### Quoted passage
►

With the brouhaha over Bristol Palin’s pregnancy, here’s a plus no one’s considered: should this young woman go to college as a married mom, she’ll be spared four years of the campus hook-up culture.
That’s no small thing. I was a campus physician for years, and know firsthand how students suffer from the toxic Sex in the City lifestyle on our campuses. College health and counseling services are packed with casualties of the anything-goes sexual mentality; many are girls who practiced “safer sex.” They did as they were told and used “protection,” but still paid a hefty price: genital warts and blisters, pre-cancerous conditions, worries about slipped condoms and HIV—to say nothing of chaotic, empty relationships and broken hearts.
These young women had been misled, and had a false sense of security. They were led to believe—not only by Hollywood, but by the nation’s leading sex ed organizations and popular health education sites like Columbia University’s GoAskAlice.com—that they are just like men, that sex is easily separated from emotions and procreation, and that with “protection,” casual liaisons can be a natural, positive part of growing up.
That philosophy is a result of social activists of the last century: Alfred Kinsey, Hugh Hefner, Gloria Steinem—figures that Bristol’s generation study in history class. Even the HIV-era notion of “safer sex” was developed years before they were born. While you’d hardly know it from the advice these kids get from sex educators or Columbia’s Alice, the world has changed. In this century, we’re fighting a horde of bugs, and the bugs are winning.
Canonized by the sex ed industry and considered transparent truths, “safer sex” guidelines are out of date. In 2008, it’s not enough to communicate with “partners,” get tested for STI’s, and use condoms. These days, young people—especially girls—who wish to avoid sexually transmitted infections need a different plan.

◄

### Given information
►

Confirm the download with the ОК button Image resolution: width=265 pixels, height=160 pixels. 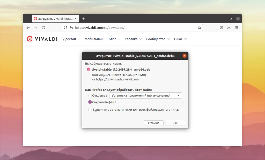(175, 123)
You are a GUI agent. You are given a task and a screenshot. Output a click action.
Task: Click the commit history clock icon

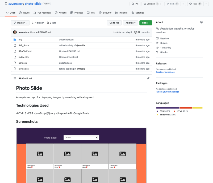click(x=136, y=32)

◄
►

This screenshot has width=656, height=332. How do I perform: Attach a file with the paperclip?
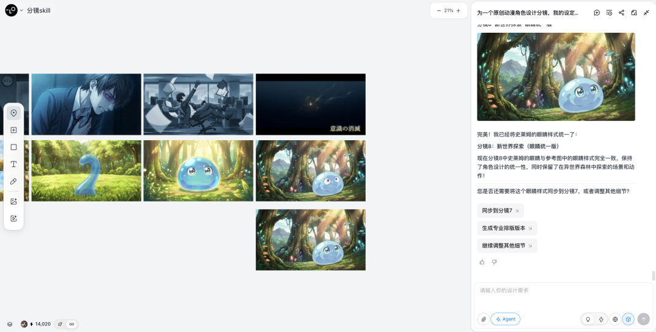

◄
►

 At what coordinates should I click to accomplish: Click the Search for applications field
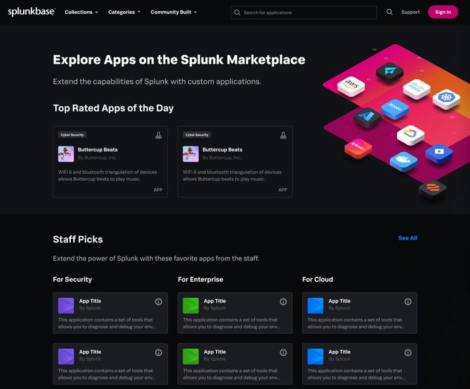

◄

### What to work on
Continue the essay above about campus hook-up culture and outdated "safer sex" advice, starting after its last sentence.

### Answer to this problem
If we are serious about protecting our daughters, we must spell out a clear, no-nonsense message: the ideal is to delay sexual activity, and eventually commit to someone who also waited. The closer she can get to that, the better. Then provide her with some critical facts she’s unlikely to hear elsewhere:
- A young woman has unique biological sensitivities that increase her vulnerability to the consequences of sexual activity. For example, intimacy releases oxytocin, a primarily female hormone that fuels feelings of attachment and trust. This chemical turns red lights green. It alters brain chemistry, so she’s more likely to overlook a guy’s faults, and to take risks she otherwise wouldn’t. A girl surely doesn’t want her brain drenched with oxytocin when making critical decisions like: What do I think of him? How far do I want this to go? This might explain the recent unpublished data from Princeton University indicating that for 80 percent of female students on that campus, hook-ups were followed by regret.
- A young cervix has a delicate area only one cell thick, placing teens at risk for HPV. This is the case even if she’s been vaccinated. With time, the cervix grows a thicker, tougher surface, making infection less likely. A guy’s genital system doesn’t have a vulnerable area like that.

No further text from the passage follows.